When I read about things like AudioPaLM, my first thought is of all the people in these call centers who seem to uniformly have pretty hard Indian accents and very American-sounding names (George Bush called me the other day!). Their days of working in a call center are numbered and their replacement is going to be a machine that is way cheaper to employ and better at the job.
But actually, what is interesting to think about is that the desire to learn English will likely start to diminish from this. If there is little gain to learning it, like, the computer will just take your job, would you still bother?
I mean some will remain interested, but many won't.
The phone company will change your number if you want. The FCC will let you report these - one call at a time.

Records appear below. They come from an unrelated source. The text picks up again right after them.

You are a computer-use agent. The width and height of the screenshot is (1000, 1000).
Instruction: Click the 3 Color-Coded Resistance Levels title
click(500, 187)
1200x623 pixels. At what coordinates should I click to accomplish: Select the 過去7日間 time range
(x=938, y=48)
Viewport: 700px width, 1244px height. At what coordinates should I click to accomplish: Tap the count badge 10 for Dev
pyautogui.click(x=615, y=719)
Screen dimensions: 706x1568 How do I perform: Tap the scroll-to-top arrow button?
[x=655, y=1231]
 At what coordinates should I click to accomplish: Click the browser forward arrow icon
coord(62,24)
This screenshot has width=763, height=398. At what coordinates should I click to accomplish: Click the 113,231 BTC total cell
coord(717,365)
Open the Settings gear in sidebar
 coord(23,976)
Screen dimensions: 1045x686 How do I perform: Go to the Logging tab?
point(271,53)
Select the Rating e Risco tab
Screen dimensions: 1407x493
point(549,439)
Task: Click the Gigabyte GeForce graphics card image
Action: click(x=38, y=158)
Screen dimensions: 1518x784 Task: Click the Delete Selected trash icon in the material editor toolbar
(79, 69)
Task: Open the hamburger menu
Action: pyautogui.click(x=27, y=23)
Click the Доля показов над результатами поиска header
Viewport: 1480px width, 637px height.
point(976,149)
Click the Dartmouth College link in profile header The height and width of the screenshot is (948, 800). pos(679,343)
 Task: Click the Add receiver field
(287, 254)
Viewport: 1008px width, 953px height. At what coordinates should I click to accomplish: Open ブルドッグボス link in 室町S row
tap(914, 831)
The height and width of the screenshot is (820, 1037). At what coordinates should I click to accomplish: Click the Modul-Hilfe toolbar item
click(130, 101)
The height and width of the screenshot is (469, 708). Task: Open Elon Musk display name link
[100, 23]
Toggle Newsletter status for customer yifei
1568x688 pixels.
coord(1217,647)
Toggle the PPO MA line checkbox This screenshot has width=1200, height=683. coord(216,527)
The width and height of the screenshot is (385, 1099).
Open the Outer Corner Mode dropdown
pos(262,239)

I actually thought about making an app to let me submit a report with a single click. If I started submitting 40-80 reports a week, would that get anybody’s attention? Would somebody at the FCC contact T-Mobile on my behalf and ask them to actually help me with this? Probably not.
Google previously showed you could get the fullsized 540b-parameter PaLM-1 model down to "a low-batch-size latency of 29ms per token during generation (with int8 weight quantization)" https://arxiv.org/abs/2211.05102#google . How many tokens per 1000ms do humans speak? I'm guessing fewer than 34. The real question is who wants to pay for it.
Curious, do you speak more than one language?
Edit: I just had a look at your comment history, do you realize you're like, incredibly pro LLM? Do you just scour HN looking for LLM articles and comment on them in a positive way? Not having a poke it's just interesting how keen you are.
Over here people speak multiple languages. I doubt we'll run out of people that speak multiple languages just because there's a language model that can do great translations.
If you're going to rag on a product's capabilities on x, you'd think the least you could do is use it for x first.
Are you spying on everyone ?
Google translate screws up for me really, really hard sometimes when I'm speaking Korean but I'm already a pretty strong speaker, native so I know how to work with the screw ups...and laugh about the really bad ones. I'm not going to go into a meeting and blast off with an auto-translator without understanding what I'm saying or have someone to make sure I'm saying the right thing by talking with them first.
I personally wouldn't feel comfortable using something like this for anything of real significance, a really good translator can ensure the message gets delivered.
I'd never just go to somewhere exotic and rely on it for anything significant based on my existing experience with these technologies.